Several of them said in unison, “Great!” and Russ elaborated. “It has twenty-two platforms, plenty of squat racks, power racks, incline benches, flat benches, and a masseur on duty all the time. I tell you Starr, it’s a lifter’s dream.”

“Plus,” Freddie added, “we get to watch some of the best lifters in the world train and see how their coaches work with them. Just watching Veres, Talts, Zhabotinsky, Baszanowski, Ouchi, Nassiri, and Kurentsov gets my juices flowing.”

“I bet it does,” I remarked, anxious to be a part of that scene. “How far is the training center from here?”

“Not that far,” Puleo said, “It’s on the campus of the University of Mexico City. We catch a bus just outside the main entrance. We leave here right at one o’clock just to be on the safe side, because the buses don’t keep to a tight schedule.”

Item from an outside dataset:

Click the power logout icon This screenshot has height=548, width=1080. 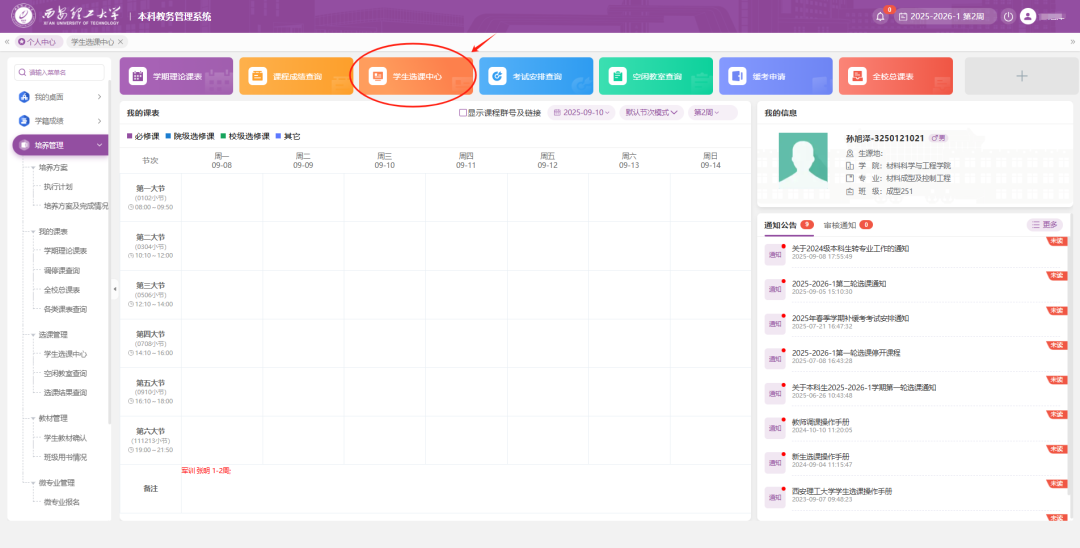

I nodded that I understood, then got up and walked around their living quarters. Everything was brand-spanking new so it was clean as a whisker. The room we were in was the largest, with two large tables and four smaller ones along the walls. There were six chairs and two couches for lounging and a TV, which was on with the sound muted. A soccer match was in progress.

The bedrooms were spacious and adequate, and the bathroom was designed to accommodate a half dozen people. Each room had two beds, and I wondered how Ernie was managing because they didn’t look long enough for his 6’ 5” frame. It reminded me of college dorms I had been in, and from what I had read, that’s what these would become once the Olympics were over.

When I walked back into where everyone had gathered, Ernie said, “We’re going over to the dining halls. We have to eat early today because we’re leaving for the Opening Ceremony in about an hour.”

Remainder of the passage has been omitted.